NOTAP was established in 1979 in response to Nigeria’s need to facilitate the emergence of a strong Innovative,Science and Technology based economy. NOTAP systematically tracks the inflow of technology into Nigeria and strategizes for its adaptation and domestication. Essentially, NOTAP is the gate-keeper that approves all foreign exchange payments to global technology suppliers.
Specifically with regard to the Software space, and following reports of flagrant flouting of the rules of the NOTAP Act by the major global software vendors, NOTAP along with the CBN convened a workshop in September 2007, with all major software vendors operating in Nigeriato reiterate the rules and emphasize the need for strict adherence.
Part of the communique following the workshop included the following: Every foreign software licensor should set up a Technical Support Centre for software development beyond their current sales and marketing offices. Review the Annual Technical Support(ATS) fees from 10% of cost of the software license to a percentage ranging from 15% to 23%. A minimum of 40% of the ATS fee should be paid to Local Value Added Resellers (VAR) in local currency and the VAR must be indigenous. Collaboration with NOTAP to develop a checklist to ensure that Local VARs are not mere ‘commission agents’ but actually acquire marketable competent skills from the foreign licensors with a view to developing variants of the software which can complement the foreign software to meet the needs of the local market, while shouldering their fair share of the workload.
While the global vendors ensured that they benefitted from the doubling of ATS fees from 10% to 23% they did nothing about the setting up of technical support centers in the country nor ensure that 40% of the increased ATS is paid to local companies who are the channels for delivery of the technical support services. Once again, lack of enforcement is at the heart of the collapse of an otherwise fair trade regulation. Unfortunately, this is not without the mal-acquiescence of the local companies who will rather engage in cut throat competition by sabotaging the system to collect a paltry 5-10% of ATS fees than insist on the NOTAP stipulated 40% that had been instituted to protect them from unfair trade, and help them to grow and thrive and contribute to the economy.

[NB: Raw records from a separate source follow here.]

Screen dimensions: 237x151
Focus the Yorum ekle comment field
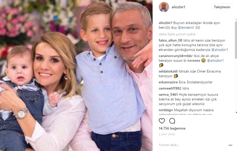193,145
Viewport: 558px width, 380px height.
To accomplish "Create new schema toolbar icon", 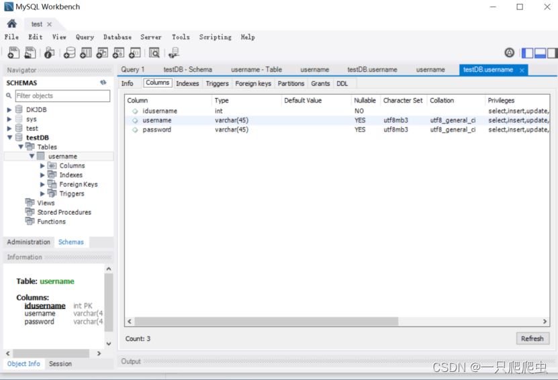I will click(69, 53).
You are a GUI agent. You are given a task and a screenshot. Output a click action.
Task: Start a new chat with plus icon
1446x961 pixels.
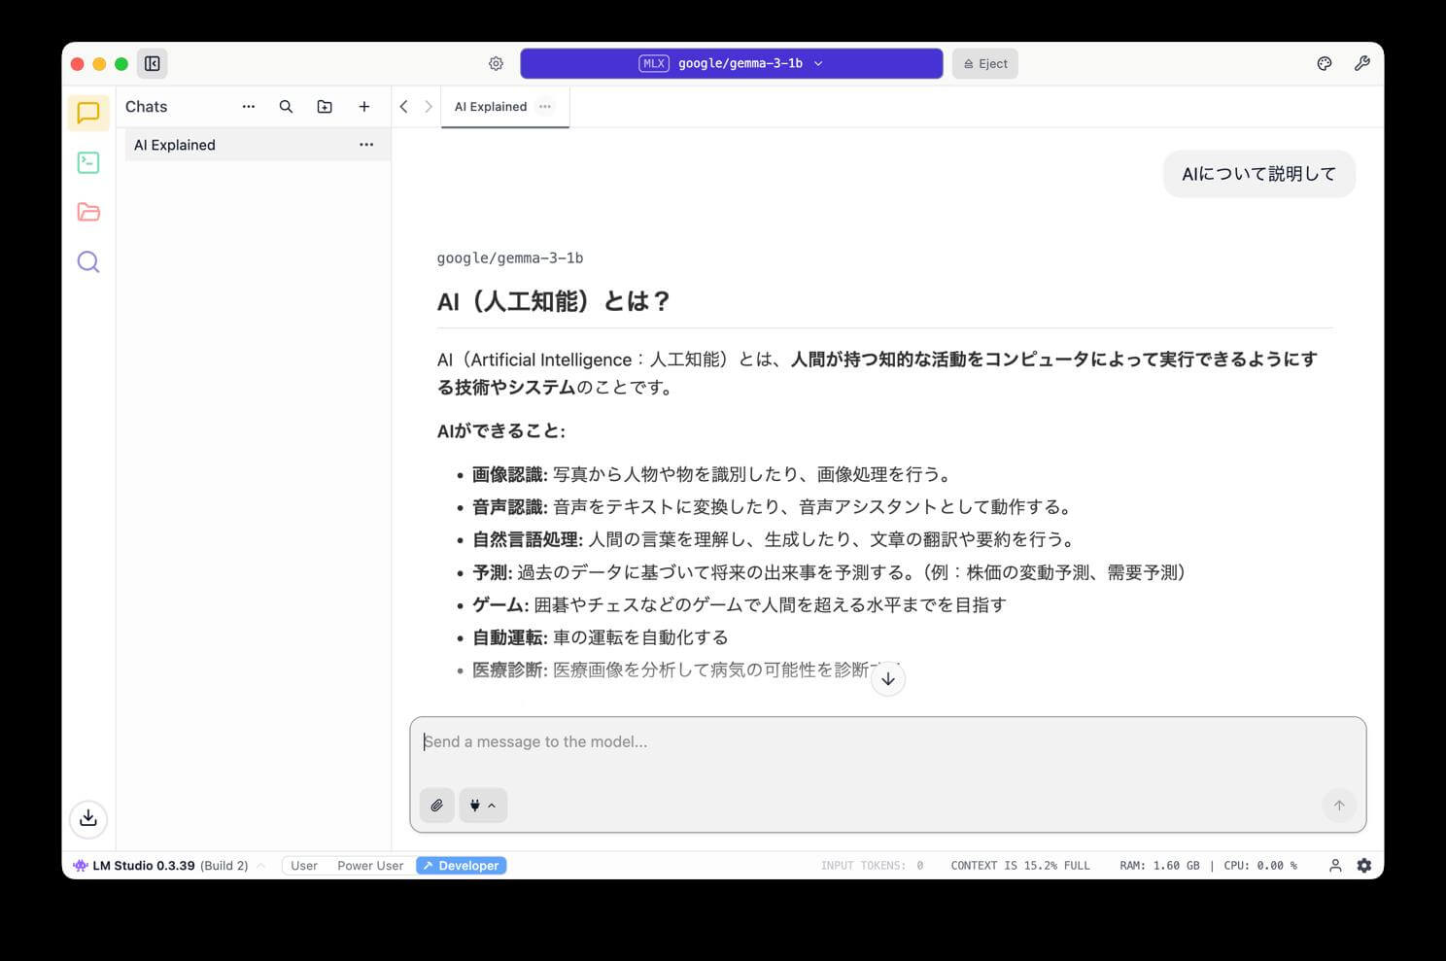coord(364,107)

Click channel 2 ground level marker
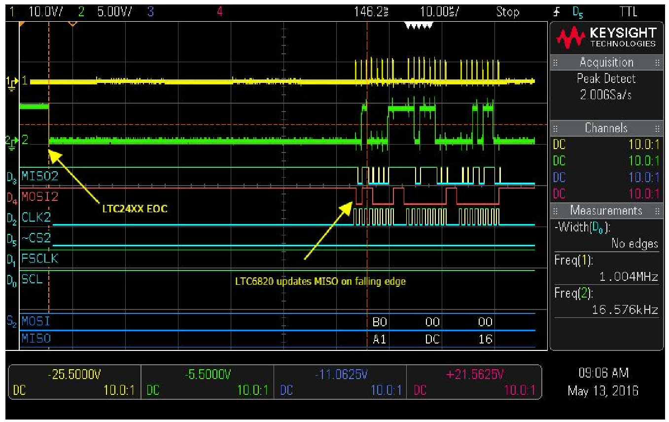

What the indigenous companies do not realize is that this unhealthy competition and sabotage of the regulation can only lead to a race to the bottom.Take a typical case where a local software Value Added Reseller (VAR) receives a paltry 5% of the ATS fees, and is also expected to bear the full tax liability on the transaction (including that of the global software company who pays absolutely no taxes in Nigeria on the transaction). Now the applicable withholding tax on Software and Services is 10% of the transaction value. In essence, the local company has already incurred a deficit of 5% in operating margin (a clear and outright loss, without even factoring in operating expenses). This is one of the main reasons why most of the local companies are dying at a time when many economies are booming on the back of technology entrepreneurship, think Google, UBER and Alibaba.
This scenario however, does not entirely exonerate NOTAP, as they are charged with enforcement of the regulation and have all means, power and instruments of sanction to achieve effective enforcement. What seems lacking is the will to succeed at our jobs upon which the sustainability of the polity depends; and this does not apply to NOTAP alone. Many examples abound.
As a nation, we have two choices; throw our hands helplessly up in the air and justify our tardiness with the cliché ‘this is Nigeria’, or we can buckle down to enforce the rules and make our country an attractive postcode.